:: SOURCE TEXT ::
##########

You know exactly what kind of film you’re getting into when it opens up with a very cheesy song about mothers playing on the soundtrack, and the film doesn’t let up on the blandness from that point onwards. These are all plotlines that are so thin and lazy that they would just barely make up several episodes of a particularly lame TV sitcom, one that even the likes of Full House would be yelling at to grow a pair of balls; they’re all so predictable and so contrived, not to mention all wrapped up within the space of roughly twenty minutes when you piece them all together from the film’s fragmented framing structure, that you’re just sitting there with your arms crossed and your face in a semi-permanent grumpy expression waiting for the hijinks to come to an end so you can move on to something you actually want to watch. None of them are engaging, funny or even enjoyable to watch, especially when it switches on to its more manipulative mode which makes you feel more uncomfortable rather than emotionally moved (Sudeikis’ late wife, for example and pointlessly played in archive footage by Jennifer Garner, was a US Marines combatant that was KIA, so whenever her grave is shown with Sudeikis’ young daughters crying over it, there’s solemn military music playing over it which is so painfully trying to cram in the memories of real-life fallen veterans that it can actually be a little insulting, especially when it’s being represented in a film as bad as this one).

##########

:: LISTED RECORDS ::
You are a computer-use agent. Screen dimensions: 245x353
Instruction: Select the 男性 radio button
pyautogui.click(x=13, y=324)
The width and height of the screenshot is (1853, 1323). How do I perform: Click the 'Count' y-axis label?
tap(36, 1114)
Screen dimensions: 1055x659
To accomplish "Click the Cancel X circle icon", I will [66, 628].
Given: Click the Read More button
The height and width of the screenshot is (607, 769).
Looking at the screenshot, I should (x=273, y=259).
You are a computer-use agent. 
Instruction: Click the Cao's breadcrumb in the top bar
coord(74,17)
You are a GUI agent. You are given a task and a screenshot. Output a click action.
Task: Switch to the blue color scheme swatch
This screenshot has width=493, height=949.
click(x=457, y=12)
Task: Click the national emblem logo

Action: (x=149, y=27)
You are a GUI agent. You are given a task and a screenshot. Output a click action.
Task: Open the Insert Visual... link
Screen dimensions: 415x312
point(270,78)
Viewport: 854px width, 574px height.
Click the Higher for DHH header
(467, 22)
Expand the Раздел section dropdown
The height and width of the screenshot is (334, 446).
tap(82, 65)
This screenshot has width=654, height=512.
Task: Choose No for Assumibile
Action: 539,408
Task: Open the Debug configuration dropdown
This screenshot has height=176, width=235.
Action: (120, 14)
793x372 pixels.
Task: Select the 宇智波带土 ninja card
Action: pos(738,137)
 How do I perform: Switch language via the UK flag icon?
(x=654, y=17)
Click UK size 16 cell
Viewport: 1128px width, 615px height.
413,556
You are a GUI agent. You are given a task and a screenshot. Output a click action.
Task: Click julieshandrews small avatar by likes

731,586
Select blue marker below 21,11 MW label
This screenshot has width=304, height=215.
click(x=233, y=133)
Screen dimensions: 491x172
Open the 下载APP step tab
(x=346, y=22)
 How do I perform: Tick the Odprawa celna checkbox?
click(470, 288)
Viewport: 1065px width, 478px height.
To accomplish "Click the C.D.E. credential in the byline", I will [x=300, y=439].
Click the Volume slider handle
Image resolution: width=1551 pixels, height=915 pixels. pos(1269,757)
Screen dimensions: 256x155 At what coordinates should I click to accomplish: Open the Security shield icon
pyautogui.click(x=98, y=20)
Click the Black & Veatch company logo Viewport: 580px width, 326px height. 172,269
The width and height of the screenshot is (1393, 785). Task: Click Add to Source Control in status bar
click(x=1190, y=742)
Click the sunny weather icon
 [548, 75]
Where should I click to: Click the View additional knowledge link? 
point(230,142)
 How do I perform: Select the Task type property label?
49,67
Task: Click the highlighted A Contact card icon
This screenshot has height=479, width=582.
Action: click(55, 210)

##########

:: TASK LIST ::
[A] According to the film review, in which military branch did Sudeikis' late wife serve?
[B] Resume the film review from its final sentence, carrying on in the same voice.

:: ANSWERS FOR THE TASKS ::
[A] The US Marines.

[B]
Give the actors some credit though, because most of them are at least trying despite the horrible material, but even the likes of Jennifer Aniston and Julia Roberts can’t turn around a script this lazily written and hackneyed; they’re mostly just stuck there on-screen with nothing to do other than talk in awkward exposition dialogue setting up their character arcs for the rest of the film, or talking about nothing else other than how difficult and therapeutic being a mother can be. Nobody has any real conversations in this film, because the dialogue is made up of as many things that the writers can think of that can be instantly traced back to being about mothers; even a section of the film involving Jack Whitehall as a struggling stand-up comedian with terrible material that is somehow winning over an entire audience – yeah, that’s a real stretch – concludes with a sappy and sugary speech about motherhood, which is really no different than any of the other dozen speeches about the exact same thing over the entire film. None of it is enduring, because it’s so manufactured and processed that it just ends up having no soul, and even ends on a particularly lame joke that only seems to appease the kind of audience this movie seems to be preying upon.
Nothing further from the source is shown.